Priority areas were identified using criteria from a conservation action planning process completed by the ALI. The ALI is an assemblage of public, private and nongovernmental organizations convened to develop and implement a coordinated strategy for conserving arid lands in Washington. The conservation targets selected by the ALI are ecosystems including shrub steppe and grasslands, wetlands, riverine systems, cliffs and caves, dunes, and species groups including grouse and burrowing animals. Key ecological attributes (KEA), such as patch size, that are important for determining the ALI targets’ integrity or viability, were used to develop spatial data layers for each conservation target. These spatial data layers were then used as targets in a Marxan analysis. Marxan is a widely used spatially explicit conservation planning tool that identifies areas where conservation goals can be satisfied most efficiently.
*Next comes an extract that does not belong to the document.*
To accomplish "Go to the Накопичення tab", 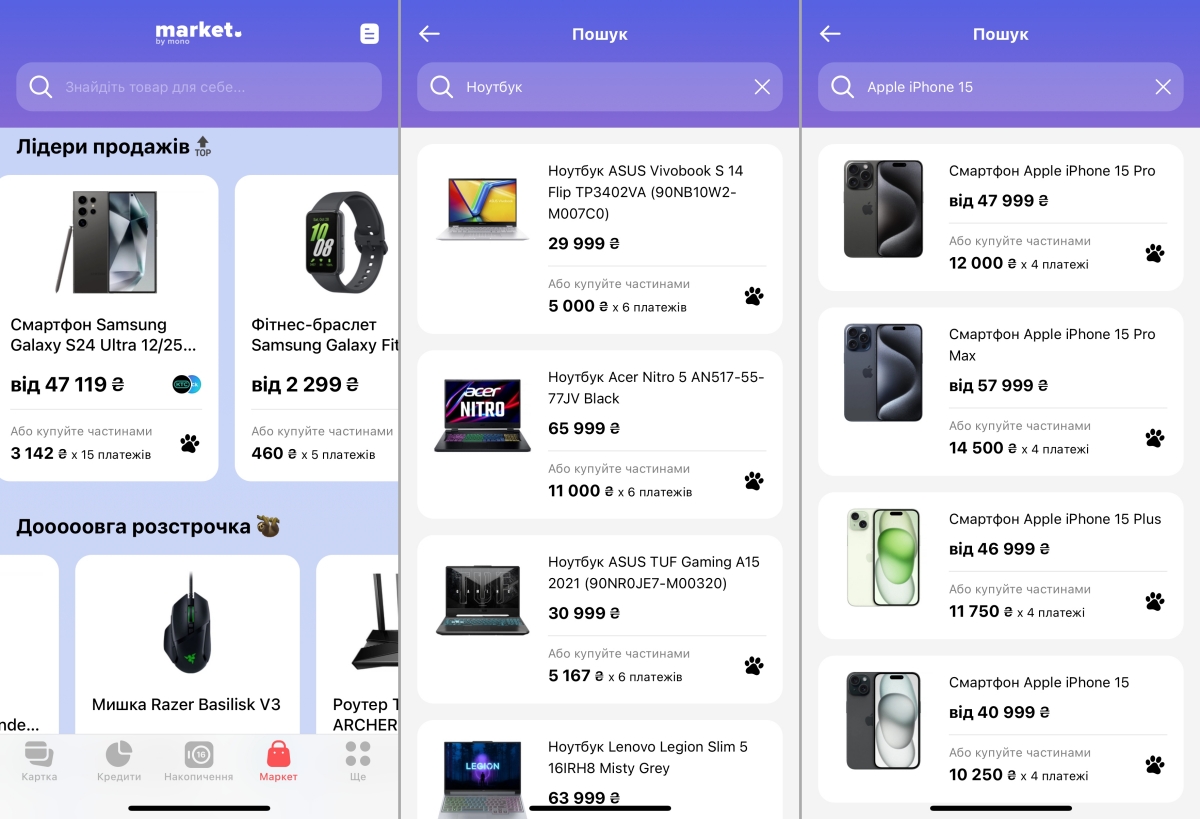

The assessment team included experts from The Nature Conservancy, USFWS, Bureau of Land Management, Washington Department of Natural Resources, Washington Department of Fish and Wildlife, and other agencies (see next page for acronyms). The project was funded in part by a grant from the Great Northern Landscape Conservation Cooperative. Over eight months, more than 20 meetings were held to determine the appropriate “crosswalk” of ALI KEAs to spatially explicit Marxan targets, and to agree on percentage goals for each target.
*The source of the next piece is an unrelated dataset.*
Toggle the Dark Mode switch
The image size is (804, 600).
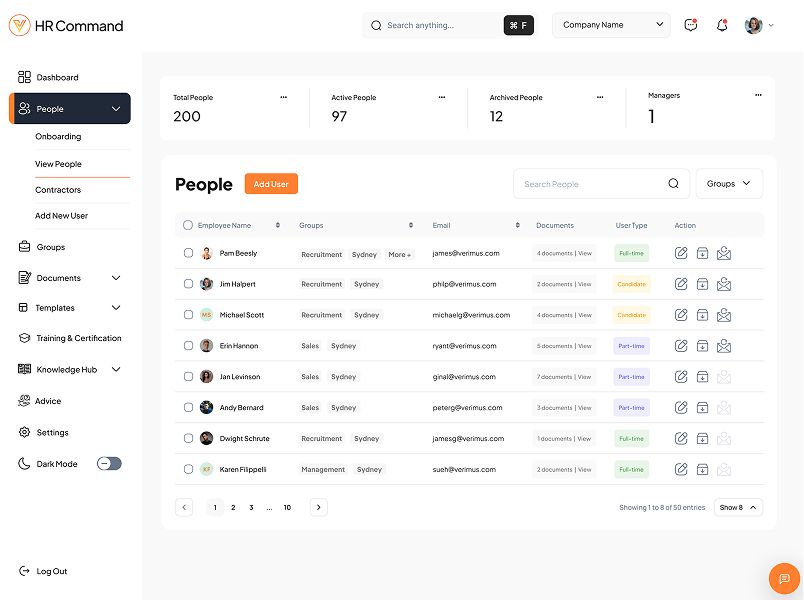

The results provide a spatial design of priority core areas to meet ALI goals and objectives. Marxan identified a portfolio of sites that could protect a suite of representative systems and species. Using a “medium-goal” level, this portfolio encompasses 20% of the ecoregion. A set of results maps in Appendix A shows the distribution of these priority areas, and their relationship to other geospatial information layers such as ownership and protection status. The results section articulates what these priority areas contain, and describes the current protection levels of the ALI conservation targets.
This analysis identified a collection of priority core areas, based on landscape-scale data, where local protection and restoration actions can best contribute to the ALI’s overall goals. This is meant to be a starting point that will allow this landscape-scale conservation initiative to work from a common design. The results articulated in this report, ALI 2014, and Washington Wildlife Habitat Connectivity Working Group (WHCWG) 2012 and 2013a, represent major pieces of a landscape conservation design for the Columbia Plateau Ecoregion. This assessment provides a set of priority core areas that achieve ALI goals and objectives most efficiently, and the WHCWG products show how these cores can best be connected at a landscape scale. Map A-11 shows the final map of ALI combined spatial priorities using these core and corridor data sets.
Implementation of this design will require coordination among State, Federal, and nongovernmental organizations, in collaboration with other stakeholders with natural resource development interests. Each entity is encouraged to use these results as a blueprint for meeting conservation goals in the region, realizing that implementation will require further site-specific planning.